3. Каковы базовые направления повышения эффективности контроля над компьютерной преступностью в Росси?

4. Каковы особенности оперативно-розыскной деятельности при расследовании преступлений в сфере высоких технологий?

ГЛАВА 6. РАССЛЕДОВАНИЕ ПРЕСТУПЛЕНИЙ В СФЕРЕ

КОМПЬЮТЕРНОЙ ИНФОРМАЦИИ

6.1 Основные следственные версии, выдвигаемые при расследовании

преступлений в сфере компьютерной информации

При выдвижении версий совершения преступлений в сфере компьютерной информации необходимо учитывать, что они совершаются обычно группой из двух и более человек, хотя не исключена возможность работы преступника - одиночки. В таком случае он сам или, если действует группа, один из ее членов является либо сотрудником данного учреждения, либо имеет свободный доступ к компьютерам (представитель службы технической или программной поддержки, программист, работающий по контракту и т.д.), умеет работать с вычислительной техникой, хорошо представляет, какая информация и где расположена в компьютере. Интерес обычно представляет информация, содержащая государственную или коммерческую тайну (например, информация базы данных передвижении оружия, наркотиков и т.д.).

В основном, как правило, информация преступниками копируется на магнитный носитель, хотя не исключена возможность передачи ее по сетям телекоммуникации, распечатки на бумаге, кино-, фото-, видеосъемки изображения экрана и действий оператора или перехват с помощью специальных технических средств. Копирование может осуществляться как на портативный компьютер (Notebook) с подключением его к локальной вычислительной сети, так и непосредственно к последовательному или параллельному порту конкретной ЭВМ с помощью специального кабеля.

Преступление обычно происходит в рабочее время и внешне не отличается от обычной работы в учреждении. Похищенная информация используется в дальнейшем самими преступниками для подготовки хищений или может быть продана заинтересованным лицам.

Учитывая конкретные обстоятельства, следователем могут быть выдвинуты и проверены следующие общие версии:

1. Преступление совершено сотрудником данного учреждения, либо лицом, имеющим свободный доступ к компьютерной технике.

2. Преступление совершено сторонним лицом, входящим в круг родственников, друзей, знакомых сотрудников учреждений.

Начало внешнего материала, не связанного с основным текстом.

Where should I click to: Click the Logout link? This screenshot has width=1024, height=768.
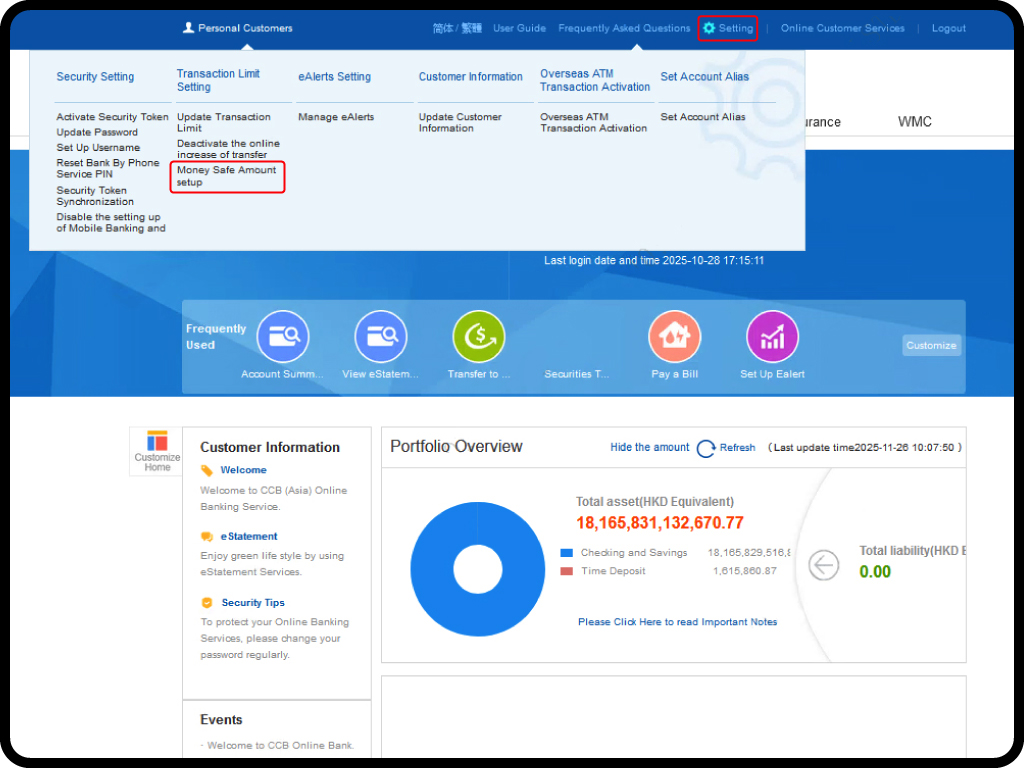948,28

3. Преступление совершено группой лиц по предварительному сговору или организованной группой с участием сотрудника данного учреждения, либо лица, имеющего свободный доступ к компьютерной технике и в совершенстве владеющего навыками работы с ней.

4. Преступление совершено лицом или группой лиц, не связанных с деятельностью учреждения и не представляющих ценность компьютерной информации.

Приведенный перечень следственных версий является общим, и в зависимости от конкретной ситуации, может быть расширен.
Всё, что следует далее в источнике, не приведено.